Grunberg in Hollands Maandblad over Spinoza
Arnon Grunberg in 't recentste nummer van Hollands Maandblad, "De slag der superego's. Moeten wij houden van Spinoza, van Freud, of van allebei?"
Dit zal de laatste en uiteindelijke versie zijn van wat op 7 november 2012 als toespraak aan de Tilburgse Universiteit begon, daarna op 25 november 2012 werd uitgesproken tijdens de Spinoza-dag van de ASK in Paradiso, vervolgens met de titel "Moeten wij van Spinoza houden?" in NRC handelsblad van 6 dec. 2012 werd geplaatst, en nu dan, na nog eens verdere redactionele bewerking, als artikel in nummer 3/2013 van Hollands Maandblad staat. Er zijn veel eindnoten aan toegevoegd. Daarin is bijvoorbeeld onzin te lezen als dat Spinoza met zijn derde kennisvorm, de intuïtie, wel eens hetzelfde bedoeld kon hebben als Plato's herinnering aan de ideeën. Enfin, iemand gaf mij deze informatie die ik hierbij aan belangstellenden graag doorgeef.


Reacties
Nou, Stan, wat je hier schrijft is tegen mijn zere been. Mijn kritiek betreft enkel je zin over de "onzin" van de vergelijking van Spinoza's derde kennisvorm met Plato's herinneringstheorie. Ik denk eerder het omgekeerde, namelijk dat Grunberg (althans op dit punt) het grootste gelijk van de wereld heeft. Voor uitleg over Plato's epistemologische positie moge ik kortheidshalve verwijzen naar mijn Utre htse dissertatie: "Anamnèsis en anagôgè. Gesprek met Plato en Aristoteles over het menselijk kennen" (Assen: Van Gorcum 1962). Mijn interpretatie van Spinoza's intuītie-leer gaf ik in "Hoe men wijs wordt" (2005). Ik durf de stelling aan dat er filosofisch geen haarbreed verschil is tussen de posities a en b, ondanks Plato's mythologische vormgeving en Spinoza's neurologisch-genetische verklaring.

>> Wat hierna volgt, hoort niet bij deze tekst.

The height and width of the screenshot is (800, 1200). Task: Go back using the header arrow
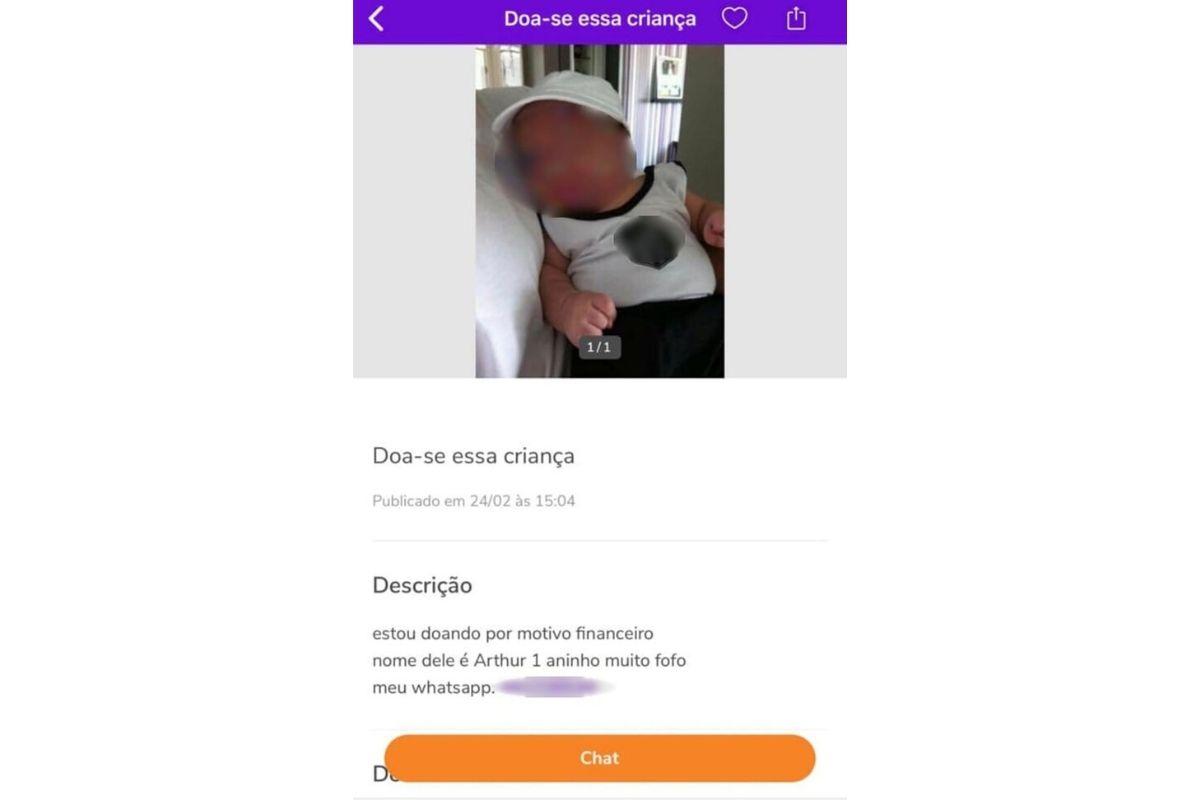tap(376, 18)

Wim Klever 09-04-2013 @ 20:33
Wim, maak je het jezelf niet te gemakkelijk en anderen niet te moeilijk door te volstaan met te verwijzen naar je "Anamnèsis en anagoge (uit 1962)? Je zou ook iets inhoudelijks kunnen zeggen.
Waar je Spinoza's "neurologisch-genetische verklaring" van de intuïtie hebt opgediept mag je ooit nog eens ergens toelichten. In "Hoe men wijs wordt" (2005) schets je het mechanisme van de tweede kensoort waardoor we het algemene ofwel gemeenschappelijke van dingen die we ervaren gaan inzien, maar over de derde kensoort zeg je inhoudelijk niets, die noem je alleen maar (de term intuïtie komt in dat artikel zelfs niet in voor). Moet ik geloven dat Spinoza in deel V ons een soort herinnering laat krijgen aan God of de Natuur waarmee we van vóór onze geboorte verbonden waren of zoiets?

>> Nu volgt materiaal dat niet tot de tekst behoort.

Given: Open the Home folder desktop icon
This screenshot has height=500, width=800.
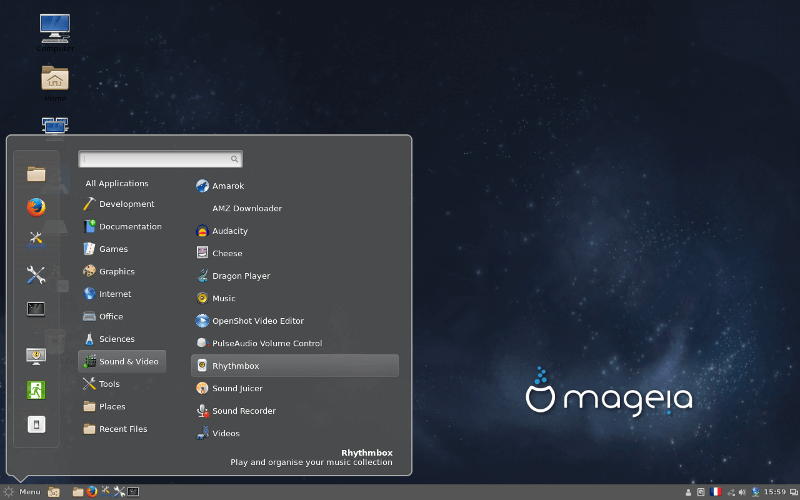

Stan Verdult 09-04-2013 @ 22:54
Begrijpelijk, dat je mijn verwijzingen-reactie onbevredigend vindt, Stan. Was wel kort. Maar ik zie geen kans om de rijke epistemologie van Plato (inclusief zijn indeling in 3 à 4 kennissoorten) hier uiten te zetten. Dit wil ik hierbij wel zeggen, dat ik DEZE aansluiting van Spinoza bij Plato in mijn SPINOZA CLASSICUS over het hoofd heb gezien, gebiologeerd als ik was door zijn beruchte depreciatie van Plato en Aristoteles in een van zijn brieven. Ook wat Aristoteles betreft denk ik nu anders dan eerder over de verhouding maar in dit geval betreft het meer Spinoza's schatplichtigheid aan Aristoteles' POLITICA en RHETORICA. Wat betreft Spinoza's opvatting over intuitieve kennis merk ik hier op dat intuitie bij hem is: het zien van het algemene in het bijzondere, van het eeuwige in het tijdelijke (of het tijdelijke als eeuwig), van het onveranderlijke in het veranderlijke. Voor al die formuleringen, die je niet zult willen ontkennen, zijn schitterende equivalenten te vinden in Plato's dialogen. En het is altijd een herkenning van wat je eigenlijk, vanaf je veoegste jeugd al wist en in elke ervaring had mee-ervaren, maar waarvan je je niet altijd zo bewust bent.
Er is, over eeuwen heen beschouwd, toch een sterke lijn van Plato, via de 'platonizing Aristotle' , naar Spinoza, mits je Plato maar niet in neo-platonistische (emanatistische) zin opvat.